The platform can be integrated into equipment already installed at clubs, as long as that equipment has a touch screen and isn’t more than about one year old, says Arp, because the capacity of the technology on older equipment isn’t great enough to support it.

The Netpulse platform tracks users’ workouts and makes that history accessible on any Netpulse-enabled equipment. It allows for iPod/iPhone connectivity, personalized media playlists and access to social media. Exercisers also can view live TV and multiple channels of on-demand programs and music videos.

The platform captures data about what every member is viewing on the platform, and Netpulse can change the content it offers nightly based on what is popular. So far, on-demand TV is more popular than live TV. Music videos and movie trailers are also popular, Arp says.

“They don’t want to watch a heavy drama,” Arp says about users. “They like short, mindless content.”

The technology integration does not add a cost to the fitness equipment, and no subscription is required to activate it, Arp says. Club operators just have to connect to the network, much like they would do with their computers.

The platform also offers asset management for club owners. From one location, they can log in to see the mileage on their equipment, see how often it is used and manage when it must be serviced.

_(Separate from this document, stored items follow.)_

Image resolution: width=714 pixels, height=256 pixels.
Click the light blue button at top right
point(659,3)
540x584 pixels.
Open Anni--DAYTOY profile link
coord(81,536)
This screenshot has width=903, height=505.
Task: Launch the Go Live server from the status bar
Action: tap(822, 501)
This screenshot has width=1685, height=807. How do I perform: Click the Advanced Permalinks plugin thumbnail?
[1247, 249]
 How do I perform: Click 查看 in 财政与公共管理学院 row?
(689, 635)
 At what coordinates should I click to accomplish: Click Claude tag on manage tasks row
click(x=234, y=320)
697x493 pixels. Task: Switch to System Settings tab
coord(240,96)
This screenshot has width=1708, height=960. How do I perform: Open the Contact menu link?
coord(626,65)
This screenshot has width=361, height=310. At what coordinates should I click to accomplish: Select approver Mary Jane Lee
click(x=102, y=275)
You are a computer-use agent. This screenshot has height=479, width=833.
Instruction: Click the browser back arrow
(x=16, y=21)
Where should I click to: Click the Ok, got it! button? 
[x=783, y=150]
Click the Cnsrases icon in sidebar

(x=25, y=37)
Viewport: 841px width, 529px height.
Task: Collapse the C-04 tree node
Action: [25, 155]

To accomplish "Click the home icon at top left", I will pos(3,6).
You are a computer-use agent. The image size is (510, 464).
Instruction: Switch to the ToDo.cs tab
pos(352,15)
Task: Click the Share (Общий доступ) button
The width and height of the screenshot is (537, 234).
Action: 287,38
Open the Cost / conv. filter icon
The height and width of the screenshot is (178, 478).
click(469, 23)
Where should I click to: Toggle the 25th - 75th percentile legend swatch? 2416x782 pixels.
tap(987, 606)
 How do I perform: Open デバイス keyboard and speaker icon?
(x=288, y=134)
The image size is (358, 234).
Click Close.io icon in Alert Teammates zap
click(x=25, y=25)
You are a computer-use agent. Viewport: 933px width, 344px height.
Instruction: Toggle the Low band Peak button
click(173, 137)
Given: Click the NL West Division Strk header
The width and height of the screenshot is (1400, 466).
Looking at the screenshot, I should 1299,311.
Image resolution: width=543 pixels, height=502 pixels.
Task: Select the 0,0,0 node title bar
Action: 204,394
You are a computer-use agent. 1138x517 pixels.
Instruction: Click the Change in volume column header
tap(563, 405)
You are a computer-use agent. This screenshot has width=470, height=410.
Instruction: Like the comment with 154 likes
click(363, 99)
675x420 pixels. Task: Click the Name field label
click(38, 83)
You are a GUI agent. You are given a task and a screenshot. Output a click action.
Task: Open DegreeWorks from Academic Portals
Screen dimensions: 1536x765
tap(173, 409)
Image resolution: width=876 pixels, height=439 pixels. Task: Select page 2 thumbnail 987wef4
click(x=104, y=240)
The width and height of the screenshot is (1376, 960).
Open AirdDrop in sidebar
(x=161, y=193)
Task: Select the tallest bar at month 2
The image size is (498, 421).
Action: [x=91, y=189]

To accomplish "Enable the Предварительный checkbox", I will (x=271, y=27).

The use of Netpulse’s platform in each of these pieces of equipment won’t lessen the ability of the fitness equipment manufacturers to differentiate their equipment from each other any more than the addition of TVs in equipment lessened that ability, Arp says. Instead, each fitness equipment manufacturer will innovate on top of the Netpulse platform.

And club operators will be able to differentiate themselves from their competitors who also have Netpulse-integrated equipment, Arp says, by writing different applications to be used with the equipment, something that Netpulse is already working on with several club owners.

Netpulse has been in talks with additional manufacturers about integrating the technology into their touch screen control panels, so Arp says to expect the platform to show up integrated on other equipment brands before the end of the year.

Right now, however, just the current six manufacturers will reap any benefits that the integration provides.

“It’s a very nice solution,” says Kevin Corbalis, executive vice president of marketing and product development at Star Trac, Irvine, CA. “Netpulse has been at it for quite some time. I think they’ve figured out a compelling business model that makes sense. We’re happy to be involved and able to offer that through our system.”

In addition to the introduction of this integrated platform, Netpulse added Mark Mastrov, founder of 24 Hour Fitness and now chairman of New Evolution Ventures, to its board of directors last month. Kurt Weinsheimer also joined the company as vice president of business development, and Joe Hawkins joined as vice president of operations.